I then did single shot traces, which would mostly give me noise but sometimes would hit a sector with the good data. Digging through that data showed me that I have a major timing problem with my WriteSector process.

The noise ran for about 240 microseconds then the disk surface had strong clear disk clock transitions. I forwarded almost 35 word times ahead to where it should be writing the sync word and header record, where I found some 1 bits modulated between the clock pulses.

I should be erasing almost immediately after the SectorMark and clock transitions should begin within 2 us afterwards. Something is clearly wrong with my logic, which is all correct from issuing WriteGate/EraseGate onwards but the time that these are first asserted is garbage I guess.

Interestingly, I had very good extraction of the 1 bits and conversely no false bits extracted during the long preamble time where data is always 0 valued. Things are looking up, in an odd way. It does appear that if I can figure out how my WriteSector is malfunctioning and fix it, I should be able to write properly.

Time to go back to my logic analyzer trace of the WriteSector process, but begin the triggering at the rise of SectorMark to give me good timings for when the state machines are transitioning. To do this, I need to change the instrumentation on the fpga to emit those signals.

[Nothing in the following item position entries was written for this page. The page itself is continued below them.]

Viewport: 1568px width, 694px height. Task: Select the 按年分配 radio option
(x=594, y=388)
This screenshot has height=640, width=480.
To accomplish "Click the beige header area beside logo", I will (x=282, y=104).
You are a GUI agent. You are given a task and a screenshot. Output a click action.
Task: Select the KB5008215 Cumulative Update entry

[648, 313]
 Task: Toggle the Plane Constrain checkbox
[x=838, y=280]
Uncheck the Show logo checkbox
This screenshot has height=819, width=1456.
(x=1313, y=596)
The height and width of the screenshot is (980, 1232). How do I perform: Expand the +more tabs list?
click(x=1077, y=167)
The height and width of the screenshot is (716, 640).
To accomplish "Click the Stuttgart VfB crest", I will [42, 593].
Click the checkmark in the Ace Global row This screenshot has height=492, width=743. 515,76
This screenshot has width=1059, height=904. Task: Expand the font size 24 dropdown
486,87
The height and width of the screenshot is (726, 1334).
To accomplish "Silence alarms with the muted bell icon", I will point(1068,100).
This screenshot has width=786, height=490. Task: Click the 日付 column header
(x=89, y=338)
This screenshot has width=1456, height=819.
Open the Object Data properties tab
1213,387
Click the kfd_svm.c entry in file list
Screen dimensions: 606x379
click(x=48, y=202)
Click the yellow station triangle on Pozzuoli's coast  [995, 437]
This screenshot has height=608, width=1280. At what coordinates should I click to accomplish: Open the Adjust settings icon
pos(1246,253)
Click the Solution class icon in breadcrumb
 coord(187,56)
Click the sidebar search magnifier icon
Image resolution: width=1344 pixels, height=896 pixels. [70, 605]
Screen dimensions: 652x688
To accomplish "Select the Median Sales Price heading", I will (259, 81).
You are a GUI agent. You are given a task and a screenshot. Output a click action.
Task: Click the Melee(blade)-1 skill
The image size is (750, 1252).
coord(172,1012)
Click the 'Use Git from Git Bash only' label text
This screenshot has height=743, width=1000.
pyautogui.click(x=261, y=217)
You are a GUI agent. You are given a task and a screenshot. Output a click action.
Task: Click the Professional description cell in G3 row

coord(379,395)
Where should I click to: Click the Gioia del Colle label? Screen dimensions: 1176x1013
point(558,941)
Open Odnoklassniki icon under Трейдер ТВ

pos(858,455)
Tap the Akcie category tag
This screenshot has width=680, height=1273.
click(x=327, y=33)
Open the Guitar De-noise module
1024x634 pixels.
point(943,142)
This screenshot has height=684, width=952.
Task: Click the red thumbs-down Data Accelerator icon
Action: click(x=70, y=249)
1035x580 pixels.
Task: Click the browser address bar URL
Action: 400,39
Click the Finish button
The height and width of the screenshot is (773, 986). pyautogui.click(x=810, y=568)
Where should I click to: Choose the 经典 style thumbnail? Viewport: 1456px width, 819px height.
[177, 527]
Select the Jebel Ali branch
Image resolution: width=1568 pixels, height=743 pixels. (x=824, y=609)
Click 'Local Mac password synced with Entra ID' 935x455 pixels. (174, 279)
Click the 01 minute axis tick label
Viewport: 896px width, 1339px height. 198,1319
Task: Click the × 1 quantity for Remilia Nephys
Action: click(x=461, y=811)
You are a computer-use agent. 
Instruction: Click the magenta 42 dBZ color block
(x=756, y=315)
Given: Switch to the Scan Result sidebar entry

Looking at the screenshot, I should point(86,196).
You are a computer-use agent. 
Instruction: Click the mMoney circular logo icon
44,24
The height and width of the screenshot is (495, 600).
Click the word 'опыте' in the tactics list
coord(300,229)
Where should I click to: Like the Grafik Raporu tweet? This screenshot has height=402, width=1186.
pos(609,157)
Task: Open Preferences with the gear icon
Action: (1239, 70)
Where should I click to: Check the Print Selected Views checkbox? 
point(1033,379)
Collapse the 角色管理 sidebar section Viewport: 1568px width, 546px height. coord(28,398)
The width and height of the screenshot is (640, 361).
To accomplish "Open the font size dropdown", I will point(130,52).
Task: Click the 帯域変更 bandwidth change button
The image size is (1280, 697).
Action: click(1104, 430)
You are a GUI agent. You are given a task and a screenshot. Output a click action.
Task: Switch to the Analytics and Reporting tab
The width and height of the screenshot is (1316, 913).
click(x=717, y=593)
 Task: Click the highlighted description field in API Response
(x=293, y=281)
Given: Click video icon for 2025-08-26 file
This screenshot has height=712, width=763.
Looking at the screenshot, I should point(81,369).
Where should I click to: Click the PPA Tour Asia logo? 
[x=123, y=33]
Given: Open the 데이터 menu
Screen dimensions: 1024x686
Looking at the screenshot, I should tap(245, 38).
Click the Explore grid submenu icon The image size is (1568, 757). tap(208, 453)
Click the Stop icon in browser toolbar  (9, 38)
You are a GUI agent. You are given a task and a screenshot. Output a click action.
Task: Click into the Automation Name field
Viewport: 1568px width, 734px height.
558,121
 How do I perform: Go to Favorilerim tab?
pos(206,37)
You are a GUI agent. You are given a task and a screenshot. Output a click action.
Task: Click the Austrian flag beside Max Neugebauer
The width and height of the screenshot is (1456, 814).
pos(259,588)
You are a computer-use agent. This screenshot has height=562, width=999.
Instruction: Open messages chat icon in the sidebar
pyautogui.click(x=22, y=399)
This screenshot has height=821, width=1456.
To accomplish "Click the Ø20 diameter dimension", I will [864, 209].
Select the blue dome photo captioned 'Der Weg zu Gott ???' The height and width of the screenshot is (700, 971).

To reduce the amount of erased junk on the surface, I did a WriteSector of all 12 sectors on cylinder 0 head 0, which I confirmed by running the scope free and watching the signal from the heads. At least I know that the drive is capable of writing clock and data signals.

Working mostly with the scope at first, I triggered on IndexMarker and delayed far enough to be into sector 0. The first 1 bit, for the sync word, seemed to be properly placed inside the sector. Whether the remainder is well formed, correct and in its place will require slow careful examination.